+++ RECORDS PROVIDED +++
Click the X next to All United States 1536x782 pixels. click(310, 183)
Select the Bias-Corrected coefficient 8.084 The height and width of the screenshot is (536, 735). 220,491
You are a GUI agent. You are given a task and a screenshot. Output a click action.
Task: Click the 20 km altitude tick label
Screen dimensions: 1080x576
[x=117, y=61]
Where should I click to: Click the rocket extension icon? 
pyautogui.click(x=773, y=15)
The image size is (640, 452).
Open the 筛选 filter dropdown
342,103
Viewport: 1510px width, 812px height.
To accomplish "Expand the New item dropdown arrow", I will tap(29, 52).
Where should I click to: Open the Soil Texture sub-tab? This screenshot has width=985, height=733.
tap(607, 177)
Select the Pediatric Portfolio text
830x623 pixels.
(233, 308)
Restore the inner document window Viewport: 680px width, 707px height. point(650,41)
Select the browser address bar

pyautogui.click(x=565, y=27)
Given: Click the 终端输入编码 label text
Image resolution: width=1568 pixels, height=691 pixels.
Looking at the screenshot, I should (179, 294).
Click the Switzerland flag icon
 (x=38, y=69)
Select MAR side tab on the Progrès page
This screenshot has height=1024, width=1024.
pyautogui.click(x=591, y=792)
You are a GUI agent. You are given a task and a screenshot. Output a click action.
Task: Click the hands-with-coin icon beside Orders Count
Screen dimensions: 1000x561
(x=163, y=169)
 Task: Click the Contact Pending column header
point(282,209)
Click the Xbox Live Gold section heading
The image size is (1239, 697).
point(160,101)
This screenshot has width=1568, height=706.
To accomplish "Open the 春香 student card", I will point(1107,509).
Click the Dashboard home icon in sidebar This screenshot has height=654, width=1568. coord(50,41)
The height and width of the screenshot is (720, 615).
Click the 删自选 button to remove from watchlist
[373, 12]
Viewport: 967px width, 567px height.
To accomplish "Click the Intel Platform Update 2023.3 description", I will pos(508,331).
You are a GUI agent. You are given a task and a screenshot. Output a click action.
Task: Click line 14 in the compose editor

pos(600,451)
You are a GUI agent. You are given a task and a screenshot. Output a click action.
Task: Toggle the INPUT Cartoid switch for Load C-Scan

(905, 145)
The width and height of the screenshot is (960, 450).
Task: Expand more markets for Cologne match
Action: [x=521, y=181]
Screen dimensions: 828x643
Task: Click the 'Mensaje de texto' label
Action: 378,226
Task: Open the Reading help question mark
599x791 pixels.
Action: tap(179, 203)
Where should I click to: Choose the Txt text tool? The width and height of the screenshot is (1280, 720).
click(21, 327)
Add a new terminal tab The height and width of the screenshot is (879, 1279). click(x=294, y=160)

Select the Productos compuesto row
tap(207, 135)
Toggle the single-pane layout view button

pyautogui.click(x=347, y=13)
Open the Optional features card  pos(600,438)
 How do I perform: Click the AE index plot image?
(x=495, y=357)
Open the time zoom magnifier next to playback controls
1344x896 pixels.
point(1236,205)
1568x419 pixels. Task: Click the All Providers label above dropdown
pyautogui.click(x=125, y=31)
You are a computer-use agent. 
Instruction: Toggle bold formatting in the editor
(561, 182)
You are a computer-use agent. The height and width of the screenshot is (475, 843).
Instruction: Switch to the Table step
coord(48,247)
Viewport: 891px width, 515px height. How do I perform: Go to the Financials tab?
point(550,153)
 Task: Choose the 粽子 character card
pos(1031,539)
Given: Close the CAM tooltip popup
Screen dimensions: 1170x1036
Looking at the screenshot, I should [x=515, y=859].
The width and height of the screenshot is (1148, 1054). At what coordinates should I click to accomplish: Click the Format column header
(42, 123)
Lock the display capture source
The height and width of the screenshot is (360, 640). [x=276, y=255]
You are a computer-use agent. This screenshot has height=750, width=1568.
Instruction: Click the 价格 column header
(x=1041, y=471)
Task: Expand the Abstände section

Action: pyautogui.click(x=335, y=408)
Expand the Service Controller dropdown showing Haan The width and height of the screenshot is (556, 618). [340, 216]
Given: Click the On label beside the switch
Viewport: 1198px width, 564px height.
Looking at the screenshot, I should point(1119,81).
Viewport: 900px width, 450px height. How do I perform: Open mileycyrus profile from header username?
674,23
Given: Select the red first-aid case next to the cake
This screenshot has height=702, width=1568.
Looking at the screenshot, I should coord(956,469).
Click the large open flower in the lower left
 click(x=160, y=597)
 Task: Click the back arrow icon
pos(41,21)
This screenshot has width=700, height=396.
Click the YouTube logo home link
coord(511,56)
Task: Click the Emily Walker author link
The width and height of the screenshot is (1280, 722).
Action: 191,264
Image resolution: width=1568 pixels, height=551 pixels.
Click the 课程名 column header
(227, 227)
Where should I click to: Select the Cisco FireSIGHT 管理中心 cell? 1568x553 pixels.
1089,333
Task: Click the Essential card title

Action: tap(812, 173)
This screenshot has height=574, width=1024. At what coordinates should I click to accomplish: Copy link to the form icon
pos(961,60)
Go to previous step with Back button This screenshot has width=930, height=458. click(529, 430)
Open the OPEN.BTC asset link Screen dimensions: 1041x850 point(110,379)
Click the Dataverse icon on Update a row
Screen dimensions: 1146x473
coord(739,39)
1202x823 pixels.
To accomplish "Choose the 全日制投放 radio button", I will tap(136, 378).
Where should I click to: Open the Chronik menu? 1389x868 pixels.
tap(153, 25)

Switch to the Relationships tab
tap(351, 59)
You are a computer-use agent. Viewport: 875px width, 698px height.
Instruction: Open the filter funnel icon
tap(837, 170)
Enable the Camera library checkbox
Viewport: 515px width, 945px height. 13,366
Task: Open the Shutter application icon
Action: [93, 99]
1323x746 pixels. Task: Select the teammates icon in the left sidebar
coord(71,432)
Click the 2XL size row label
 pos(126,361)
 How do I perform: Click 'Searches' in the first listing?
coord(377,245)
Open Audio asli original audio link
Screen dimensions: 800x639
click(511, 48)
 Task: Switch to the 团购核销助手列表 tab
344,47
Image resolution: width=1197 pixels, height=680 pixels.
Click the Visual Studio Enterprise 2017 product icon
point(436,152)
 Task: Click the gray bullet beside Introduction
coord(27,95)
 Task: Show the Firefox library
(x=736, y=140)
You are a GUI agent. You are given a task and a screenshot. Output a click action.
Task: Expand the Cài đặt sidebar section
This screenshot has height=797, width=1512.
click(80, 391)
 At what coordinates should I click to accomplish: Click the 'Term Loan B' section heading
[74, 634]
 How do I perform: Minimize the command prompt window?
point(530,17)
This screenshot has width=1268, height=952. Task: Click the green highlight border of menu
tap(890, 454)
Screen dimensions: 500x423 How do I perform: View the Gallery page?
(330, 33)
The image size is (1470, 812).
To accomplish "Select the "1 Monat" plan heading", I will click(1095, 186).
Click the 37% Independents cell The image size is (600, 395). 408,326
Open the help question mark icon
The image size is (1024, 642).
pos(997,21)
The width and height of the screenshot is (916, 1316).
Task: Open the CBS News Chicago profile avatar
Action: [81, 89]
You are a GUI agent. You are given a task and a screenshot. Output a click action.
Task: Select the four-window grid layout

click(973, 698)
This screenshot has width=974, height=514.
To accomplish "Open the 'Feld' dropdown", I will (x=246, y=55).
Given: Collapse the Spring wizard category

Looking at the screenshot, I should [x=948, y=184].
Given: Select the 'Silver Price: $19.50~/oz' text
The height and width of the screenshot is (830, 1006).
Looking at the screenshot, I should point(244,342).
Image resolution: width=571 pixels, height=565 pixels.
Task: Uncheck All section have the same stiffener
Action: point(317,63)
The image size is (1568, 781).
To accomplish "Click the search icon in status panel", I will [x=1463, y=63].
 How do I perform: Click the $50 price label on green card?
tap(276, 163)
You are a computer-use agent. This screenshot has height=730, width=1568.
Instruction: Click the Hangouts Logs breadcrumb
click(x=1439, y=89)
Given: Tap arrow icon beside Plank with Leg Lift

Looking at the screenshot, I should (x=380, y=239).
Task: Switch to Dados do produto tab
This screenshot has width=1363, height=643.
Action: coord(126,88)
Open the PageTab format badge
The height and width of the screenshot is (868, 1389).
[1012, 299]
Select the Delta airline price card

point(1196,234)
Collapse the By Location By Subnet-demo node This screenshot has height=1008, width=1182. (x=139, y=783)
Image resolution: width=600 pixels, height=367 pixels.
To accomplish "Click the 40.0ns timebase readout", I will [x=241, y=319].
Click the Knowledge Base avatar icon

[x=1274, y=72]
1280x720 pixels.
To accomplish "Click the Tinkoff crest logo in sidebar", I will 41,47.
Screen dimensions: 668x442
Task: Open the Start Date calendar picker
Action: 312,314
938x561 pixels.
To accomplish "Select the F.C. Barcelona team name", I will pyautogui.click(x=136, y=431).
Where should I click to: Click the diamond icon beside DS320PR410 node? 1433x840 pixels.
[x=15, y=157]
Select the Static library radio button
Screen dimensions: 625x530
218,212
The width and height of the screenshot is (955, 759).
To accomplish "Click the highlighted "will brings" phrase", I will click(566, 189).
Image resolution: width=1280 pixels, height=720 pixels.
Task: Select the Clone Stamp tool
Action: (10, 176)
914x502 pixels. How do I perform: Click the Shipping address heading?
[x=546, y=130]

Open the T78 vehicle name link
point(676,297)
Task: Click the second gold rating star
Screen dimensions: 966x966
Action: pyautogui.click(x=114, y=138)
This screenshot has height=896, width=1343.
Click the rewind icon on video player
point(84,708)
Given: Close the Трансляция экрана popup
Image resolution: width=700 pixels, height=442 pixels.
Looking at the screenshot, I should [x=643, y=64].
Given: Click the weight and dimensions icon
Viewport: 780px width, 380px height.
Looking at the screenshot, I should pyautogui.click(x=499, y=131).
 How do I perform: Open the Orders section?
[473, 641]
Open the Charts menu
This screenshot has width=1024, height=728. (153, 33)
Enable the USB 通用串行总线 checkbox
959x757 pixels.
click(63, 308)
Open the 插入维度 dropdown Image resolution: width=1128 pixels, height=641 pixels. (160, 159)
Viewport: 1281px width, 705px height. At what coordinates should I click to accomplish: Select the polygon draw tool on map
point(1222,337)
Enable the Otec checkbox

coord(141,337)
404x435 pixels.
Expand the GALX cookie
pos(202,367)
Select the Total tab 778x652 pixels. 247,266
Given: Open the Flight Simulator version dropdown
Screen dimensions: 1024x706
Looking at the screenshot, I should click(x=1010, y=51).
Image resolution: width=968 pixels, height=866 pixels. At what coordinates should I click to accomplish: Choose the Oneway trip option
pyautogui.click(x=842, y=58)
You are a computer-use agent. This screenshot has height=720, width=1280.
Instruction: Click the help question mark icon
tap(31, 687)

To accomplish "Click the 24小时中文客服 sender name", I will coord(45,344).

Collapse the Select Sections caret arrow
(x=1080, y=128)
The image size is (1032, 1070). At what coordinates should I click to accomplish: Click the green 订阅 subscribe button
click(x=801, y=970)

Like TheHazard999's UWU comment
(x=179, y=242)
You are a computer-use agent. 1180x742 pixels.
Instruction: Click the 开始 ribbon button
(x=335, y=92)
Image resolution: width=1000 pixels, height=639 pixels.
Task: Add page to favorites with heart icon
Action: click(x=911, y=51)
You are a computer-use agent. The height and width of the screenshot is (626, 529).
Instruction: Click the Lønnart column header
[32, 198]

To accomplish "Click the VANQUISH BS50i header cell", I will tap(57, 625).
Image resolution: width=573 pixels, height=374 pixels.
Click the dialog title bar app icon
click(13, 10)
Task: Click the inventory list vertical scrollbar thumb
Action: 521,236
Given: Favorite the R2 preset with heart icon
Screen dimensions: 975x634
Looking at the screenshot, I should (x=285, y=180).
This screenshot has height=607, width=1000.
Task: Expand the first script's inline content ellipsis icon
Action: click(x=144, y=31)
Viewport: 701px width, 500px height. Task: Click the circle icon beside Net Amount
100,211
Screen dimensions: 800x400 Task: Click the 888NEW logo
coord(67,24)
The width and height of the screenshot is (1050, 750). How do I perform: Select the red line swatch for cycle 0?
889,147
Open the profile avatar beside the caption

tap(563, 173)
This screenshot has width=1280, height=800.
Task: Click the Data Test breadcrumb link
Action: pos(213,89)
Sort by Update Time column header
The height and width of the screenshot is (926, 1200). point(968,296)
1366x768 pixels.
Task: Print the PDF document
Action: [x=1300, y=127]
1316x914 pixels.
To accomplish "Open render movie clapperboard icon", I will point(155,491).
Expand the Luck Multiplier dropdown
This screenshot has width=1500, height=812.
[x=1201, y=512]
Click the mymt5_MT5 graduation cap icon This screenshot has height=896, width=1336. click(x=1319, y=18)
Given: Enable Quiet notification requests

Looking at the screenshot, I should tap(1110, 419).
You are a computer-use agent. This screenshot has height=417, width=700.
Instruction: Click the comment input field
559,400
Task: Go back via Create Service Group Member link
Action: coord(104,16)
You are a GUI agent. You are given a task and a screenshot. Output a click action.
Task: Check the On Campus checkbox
+++
§ WHAT THE EXERCISE ASKS:
Exact duplication is required for the lines above, from the line that contains "Instruction: Click the 价格 column header" to the line that contains "Expand the Service", inclusive; omit all others.

§ RESPONSE TO THE EXERCISE:
Instruction: Click the 价格 column header
(x=1041, y=471)
Task: Expand the Abstände section

Action: pyautogui.click(x=335, y=408)
Expand the Service Controller dropdown showing Haan The width and height of the screenshot is (556, 618). [340, 216]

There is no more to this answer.